Text shown:
--- START ---
When it got to the point that she wasn't getting up in the morning, Barbara Brooks had to tell herself she was allowed only two hours a month to be depressed.

Two hours for freely going over whatever unknown trick of fate had left her and her husband, Dan'l, unable to have children. Two hours to indulge the hurt she stifled when an unknowing acquaintance would blithely strike with the dreaded question: So when are you and your husband going to have children?

Today those hours were but a distant recollection as Brooks, her husband, and their 13-month-old son, also named Dan'l, joined about 100 other proud parents of "test-tube babies" at a jubilant gathering at the Omni International Hotel this day before Mother's Day.

Brooks, 42, of Springfield, helped to arrange the gathering to honor two physicians who set up the first program for in vitro fertilization in this country five years ago -- Drs. Howard and Georgeanna Jones.
--- END ---
Exercise data:
--- START ---
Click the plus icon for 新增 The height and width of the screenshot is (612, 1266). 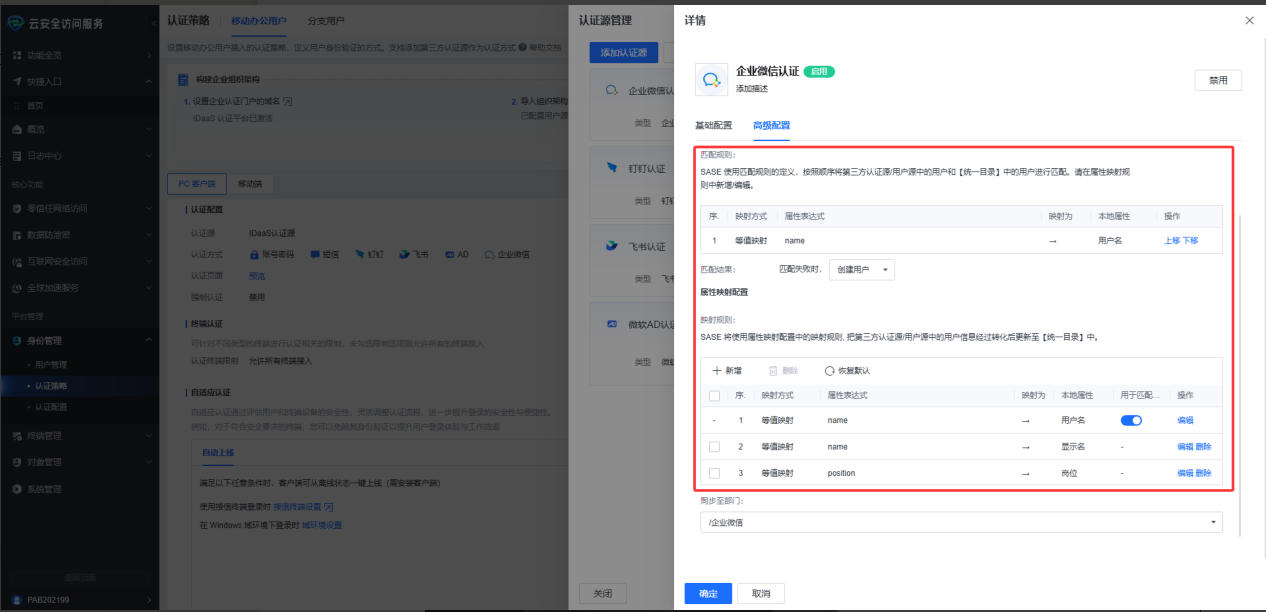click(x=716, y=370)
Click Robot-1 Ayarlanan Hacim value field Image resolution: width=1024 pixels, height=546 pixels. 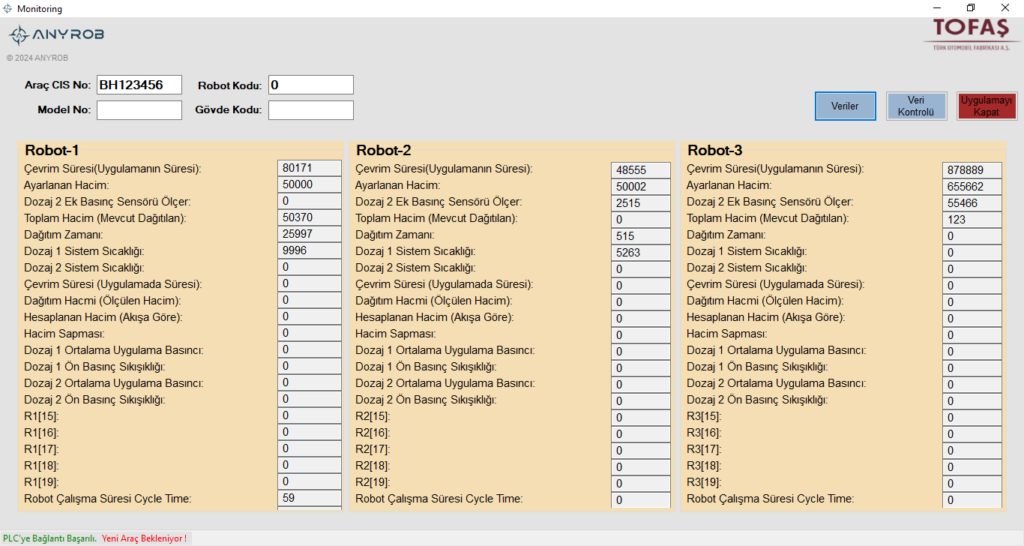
--- END ---
Exercises:
A) In the article about the in vitro fertilization gathering, why did Barbara Brooks help to arrange the event? Answer in one to three sentences.
B) According to the article about the in vitro fertilization gathering, at which hotel did the parents meet?
C) Write a continuation of the article about the in vitro fertilization gathering, beginning after its final sentence.

Per-task answers:
A) She helped arrange it to honor Drs. Howard and Georgeanna Jones. Five years earlier, they had set up the first in vitro fertilization program in the country.

B) They met at the Omni International Hotel.

C)
"They made it possible for us to enjoy the joys of teething, toilet training and training wheels," said Roger Carr, father of the first test tube baby in this country. "They provided us all with hope when there was no hope left."

To the women who came to honor the couple who made them mothers, the process remains nothing short of miraculous.

The Joneses' feats of fertilization, which followed in vitro successes in Britain and Australia, have resulted in a total of 116 babies.

Howard Jones, 74, says that since he and his wife, 72, began their pioneering efforts at Eastern Virginia Medical School, partly to "keep from fading away" after retirement, close to 100 programs have sprung up elsewhere in the country.

Patricia Grimaldi of Silver Spring had believed for almost 10 years that she couldn't have children because her fallopian tubes had been removed.

She would see a pregnant woman "and break into tears." Then she heard of the Joneses' success in December of 1981 in producing America's first test-tube baby, 5-pound, 12-ounce Elizabeth Jordan Carr. She told her husband on Christmas day 1982 that the Joneses had accepted them as patients.

Grimaldi was lucky. The procedure, which costs about $5,000 including hospital costs for each attempt, gave her a successful pregnancy on the first try. On October 26, 1983, she gave birth to Grace, now an adventuresome toddler. Others have not been so fortunate.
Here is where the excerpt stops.